== EXERCISE OBJECTIVE ==
Select and copy out every line in the records containing "click".

== SUPPLIED DATA ==

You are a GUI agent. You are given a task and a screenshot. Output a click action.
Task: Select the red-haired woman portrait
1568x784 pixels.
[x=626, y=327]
--
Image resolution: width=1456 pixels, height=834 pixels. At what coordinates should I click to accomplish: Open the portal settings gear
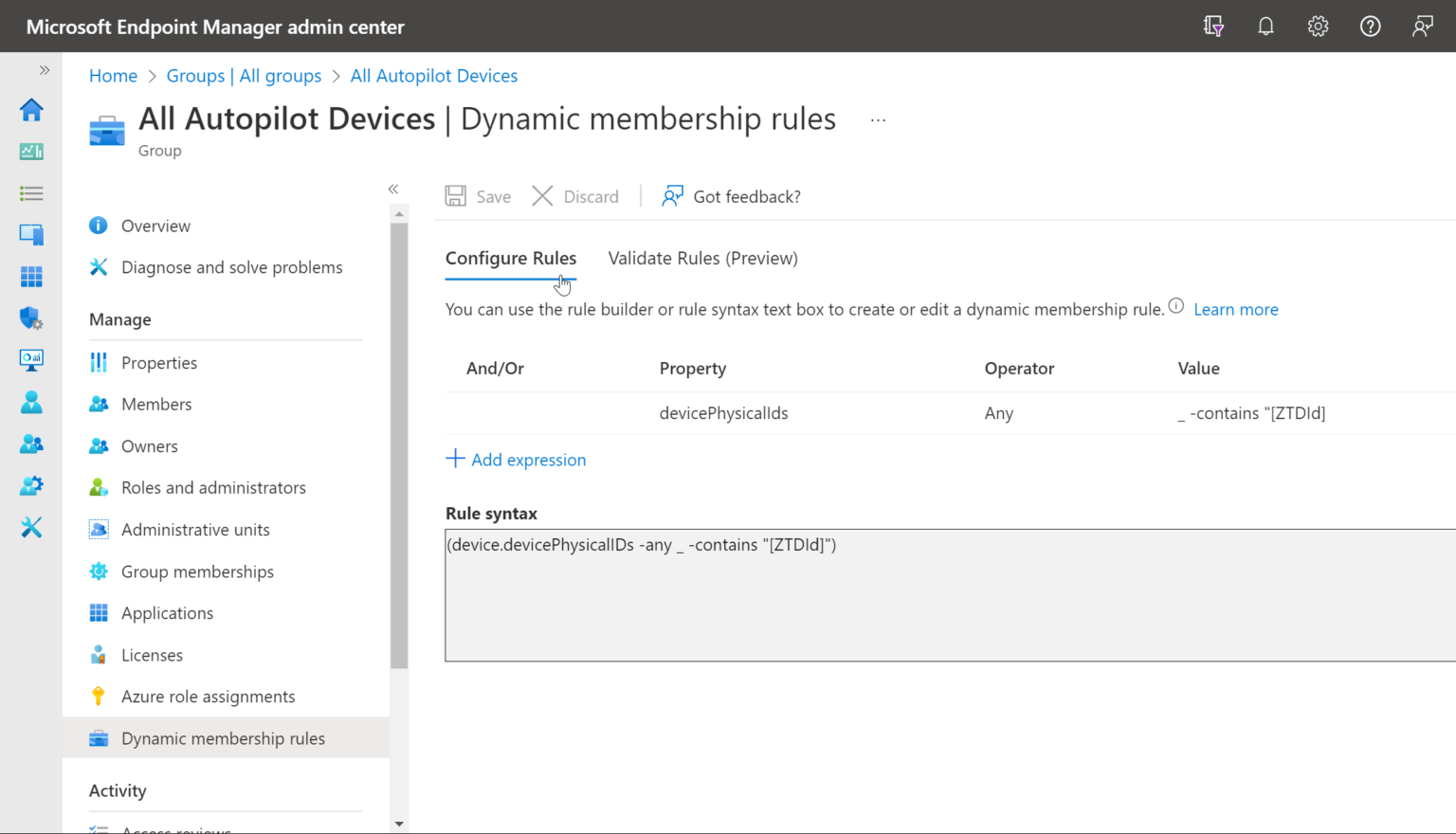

== YOUR SOLUTION ==
You are a GUI agent. You are given a task and a screenshot. Output a click action.
Image resolution: width=1456 pixels, height=834 pixels. At what coordinates should I click to accomplish: Open the portal settings gear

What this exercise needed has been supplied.